• **Information provided**:

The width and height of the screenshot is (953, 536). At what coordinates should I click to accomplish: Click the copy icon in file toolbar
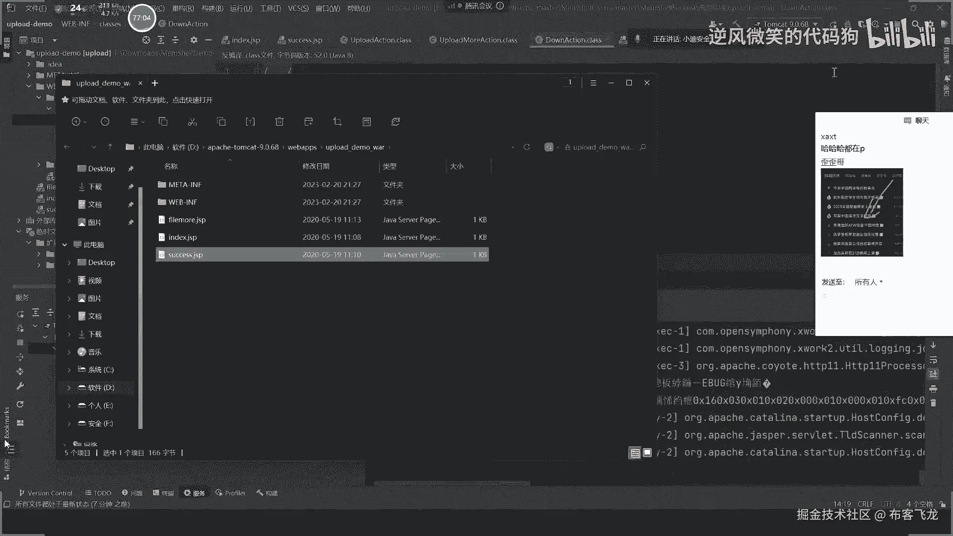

---

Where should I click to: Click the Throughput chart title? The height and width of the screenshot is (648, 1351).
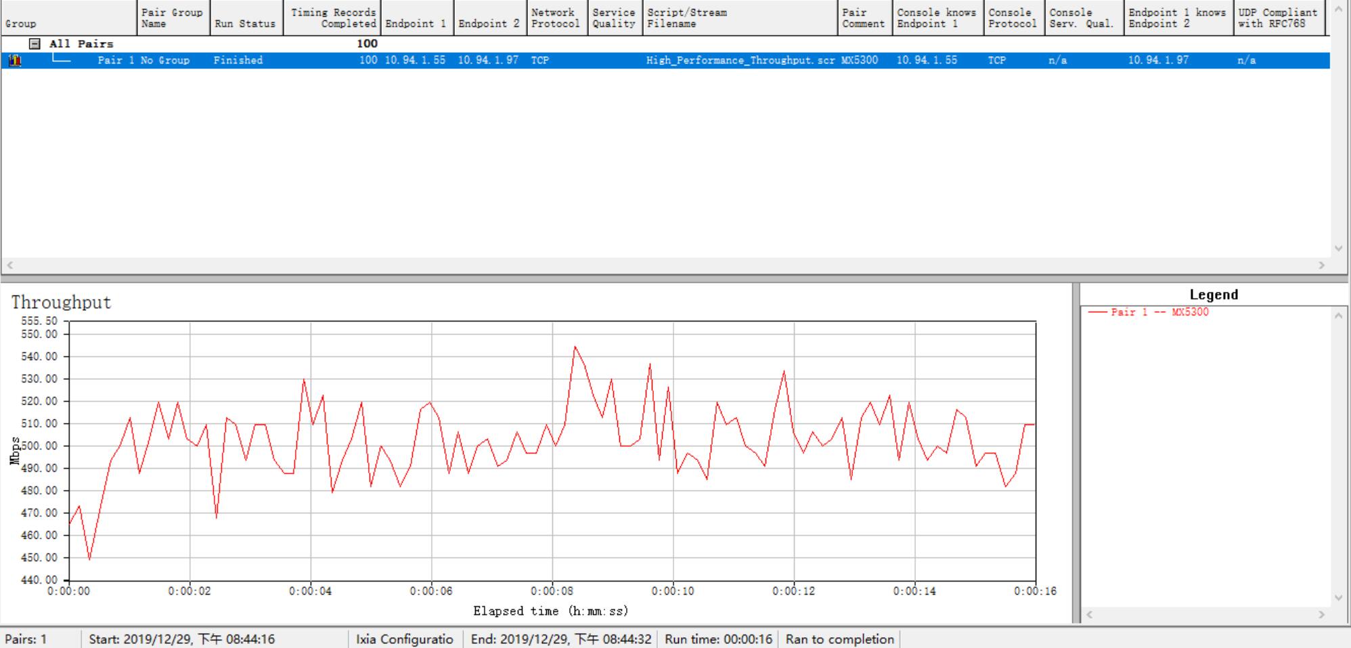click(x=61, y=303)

---

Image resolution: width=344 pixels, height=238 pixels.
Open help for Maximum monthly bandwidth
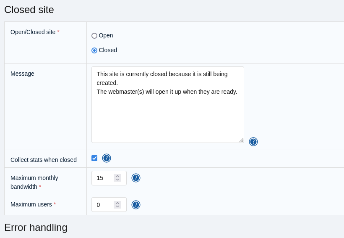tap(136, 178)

• **Instructions for the task**: Could you arrange the data, starting at the line that contains "Where should I" and ending at the line that contains "click(x=61, y=303)", as a Markdown table with columns No. and Line, skipping blank lines and leaving out the pictures?

• **Written reply**:
| No. | Line |
|---|---|
| 1 | Where should I click to: Click the Throughput chart title? The height and width of the screenshot is (648, 1351). |
| 2 | click(x=61, y=303) |